Exercise prompt
Look below for the line containing "The image size is (1200, 674)."; from there through the line containing "Switch to Outlook in the taskbar", both lines included, please set down each line exactly and nothing else.

Records provided

-*-

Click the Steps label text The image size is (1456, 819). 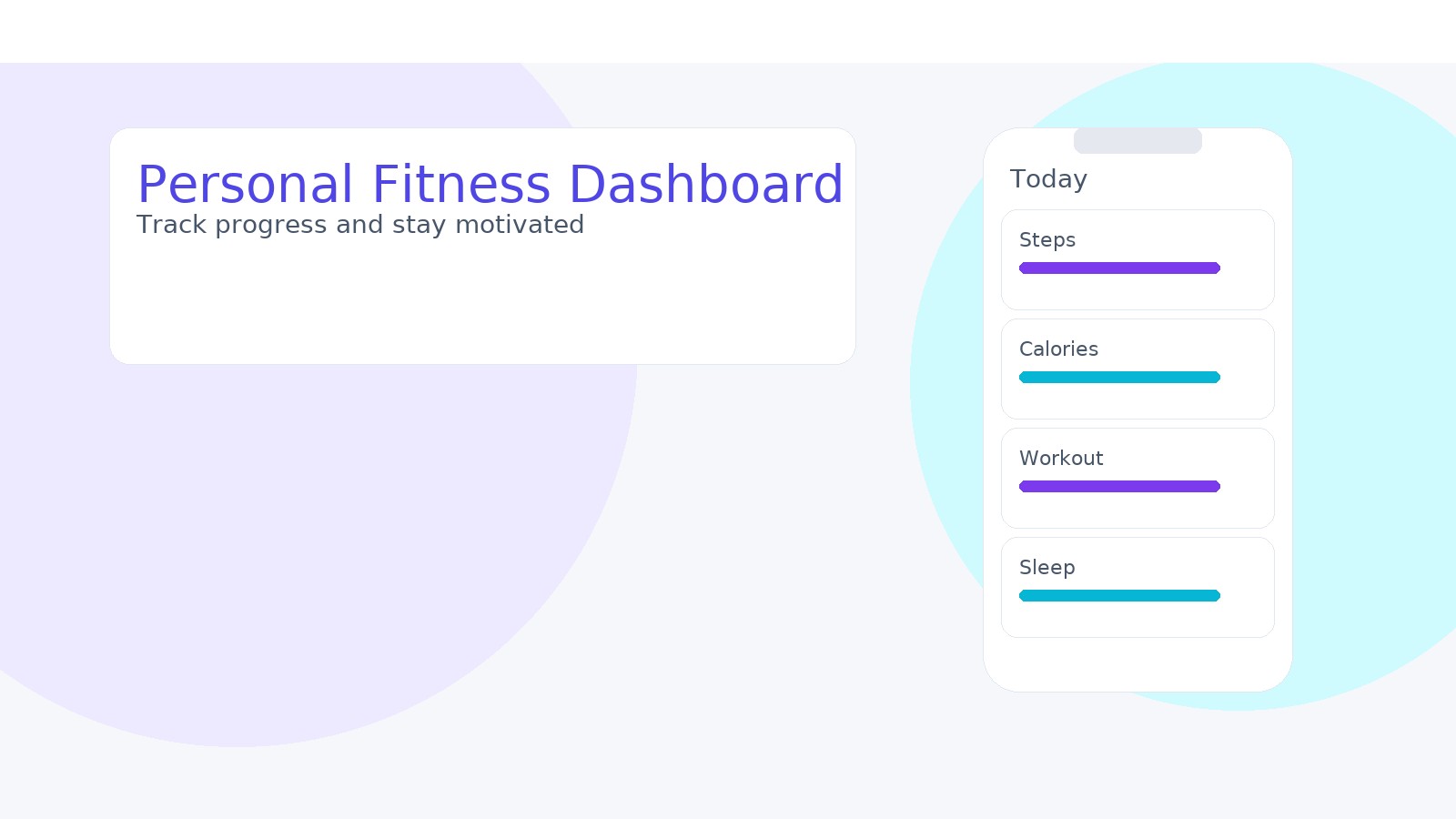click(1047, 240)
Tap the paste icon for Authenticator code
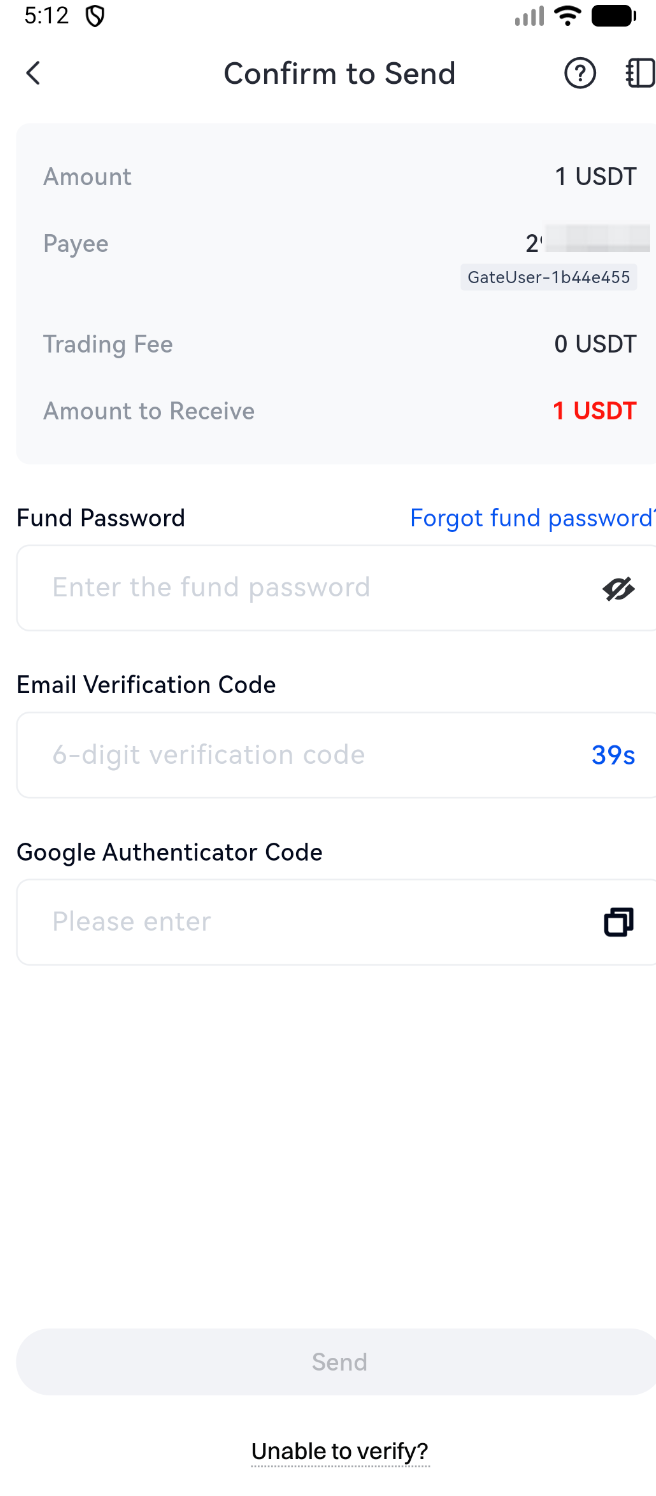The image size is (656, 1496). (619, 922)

-*-

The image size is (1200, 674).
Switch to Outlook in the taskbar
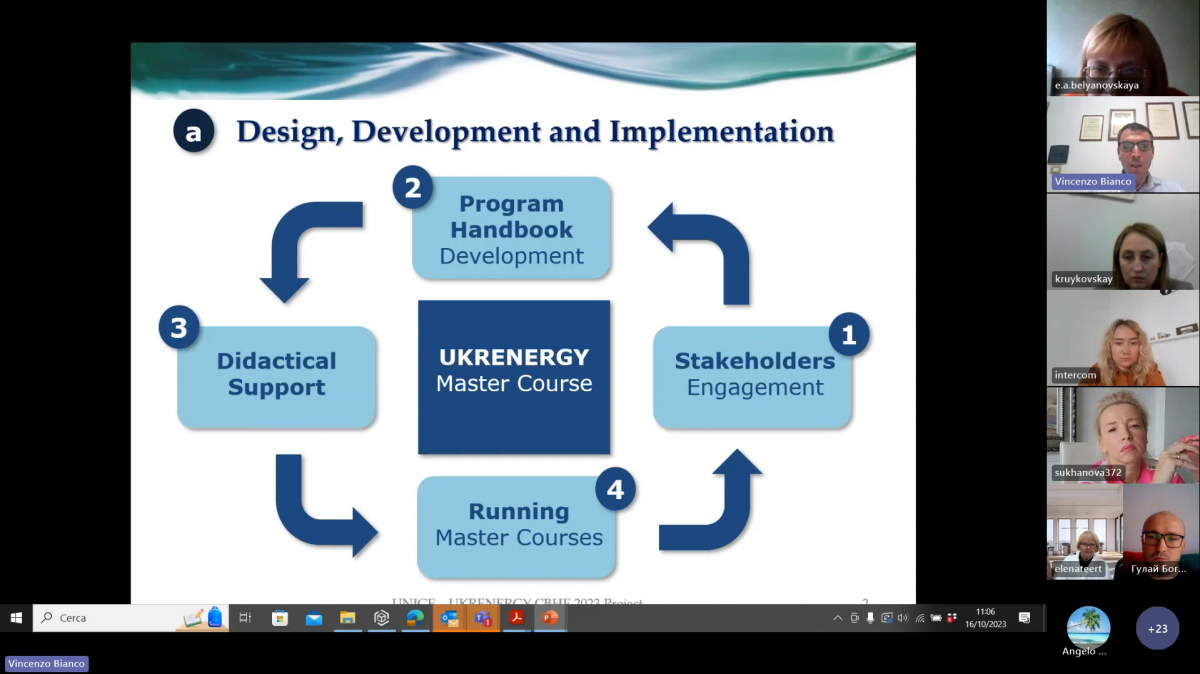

-*-

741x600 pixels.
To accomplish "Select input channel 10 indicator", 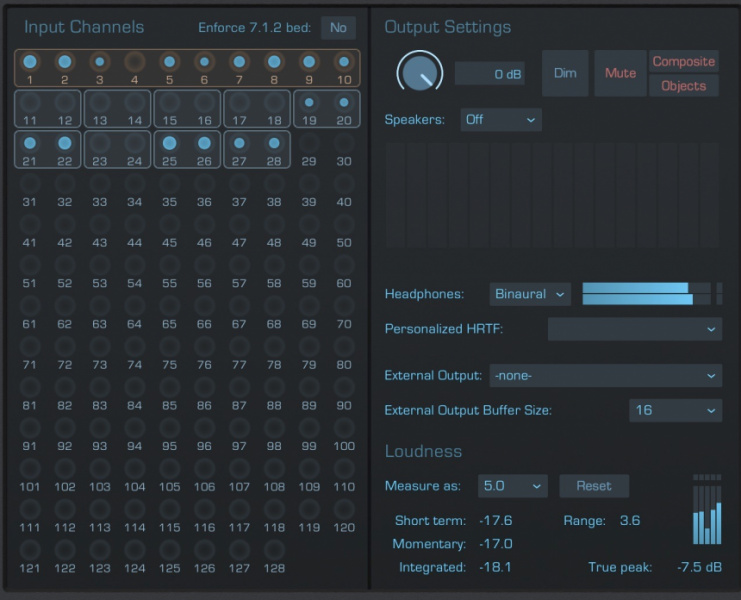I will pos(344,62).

-*-

Solution for this problem
The image size is (1200, 674).
Switch to Outlook in the taskbar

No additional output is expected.